ML & NLP home

Language Modelling

The goal of language modelling is to assign a probability to a sentence (sequence of words)

P(W) = P(w1,w2,w3...wn).
This model of calculating the probabilty of whole sentence, P(W) or conditional probability P(wn w1,w2..wn) is called Language Modelling.
Language model (LM) tells us how good a group of words fit together.

Computing the Probability

It is computed based on chain rule.

  => P(A|B) = P(A,B)/P(B)
  => P(A,B) = A(A|B).P(B)

For more variables,

  P(x1,x2...xn) = P(x1).P(x2|x1).P(x3|x1,x2)...P(xn|x1,x2...xn-1)

Estimate these probabilites

Could we just count & divide? Like:

  P(w1|w2..wn) = Count(w1...wn) / Count(w2..wn)

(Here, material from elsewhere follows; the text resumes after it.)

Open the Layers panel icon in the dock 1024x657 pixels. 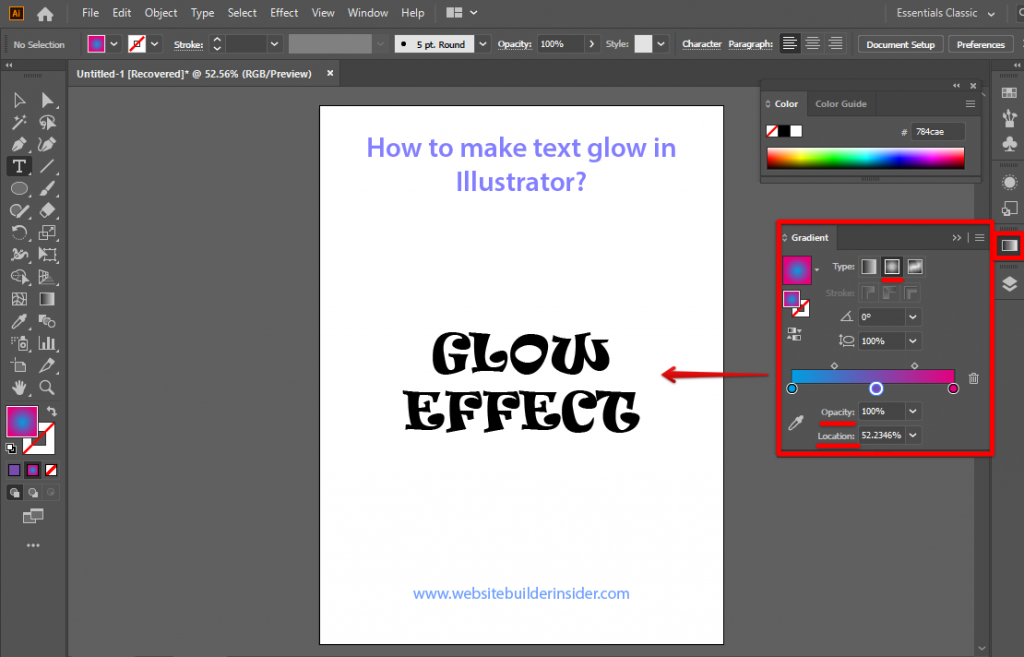pos(1009,283)
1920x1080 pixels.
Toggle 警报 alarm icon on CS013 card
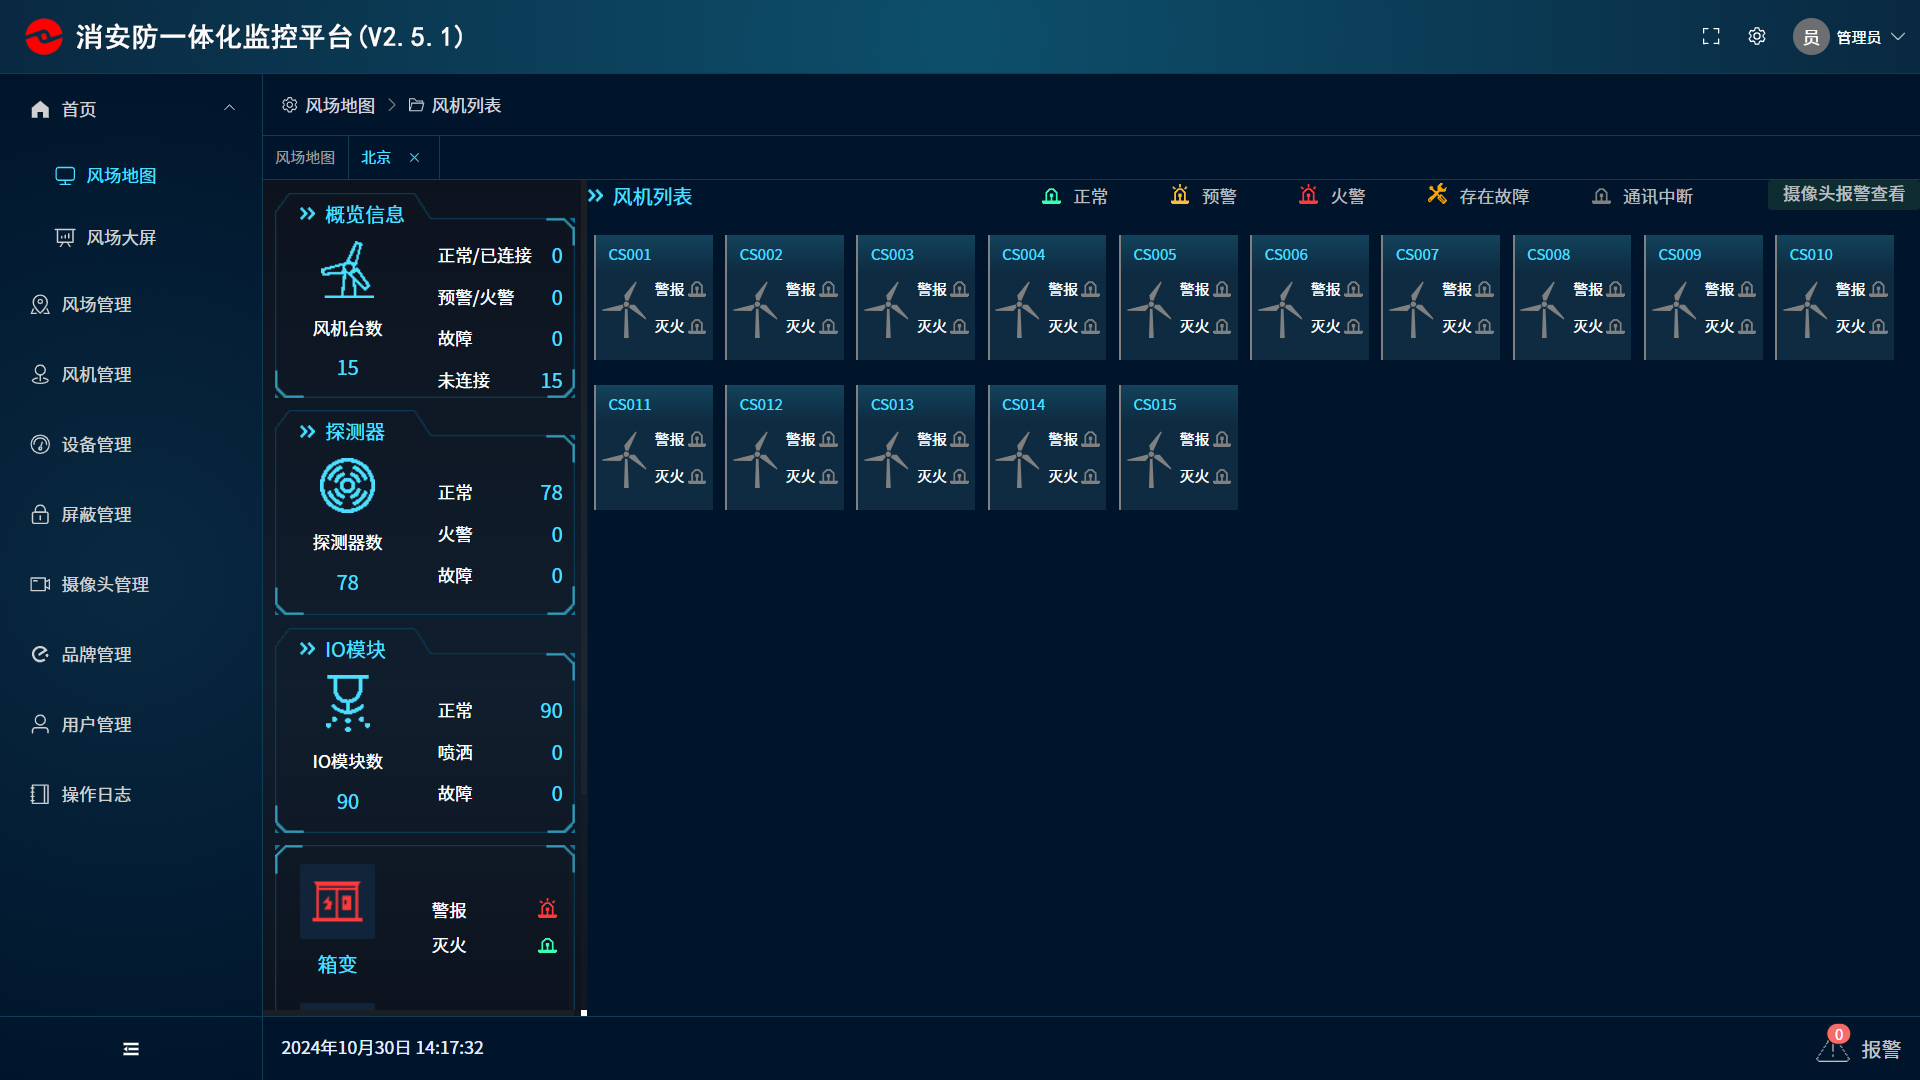click(960, 439)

No! Reason: Too many sentences to calculate.

Markov Assumption

Markov Assumption suggests that the probability of a word given all words in sequence can be calculate just by computing the probabilty of the word given the last word (or last few words) in the sequence.
```
  i.e., P(w1|w2...wn) = P(w1|wi..wn) 
  where i could be a small number like 1 for unigram, 2 for bigram and so on..
```

Unigram

The simplest case is taking the product of probabilities of individual words. This model is called Unigram.
```
  P(w1w2w3...wn) = P(w1).P(w2)....P(wn)
```
Words are completely independent in this model.

Bigram

Bigram is a slightly intelligent model where we condition on single previous word.
```
  P(wi | w1,w2...wn) = P(wi | wi-1)
```
These can be extended to trigram, 4-grams, 5-grams … n-gram model.
Clearly, n-gram models are clearly not going to help because to get everything correct you need a very-big-gram model which is very hard on computation. But, in practice, these models are proven to show good results.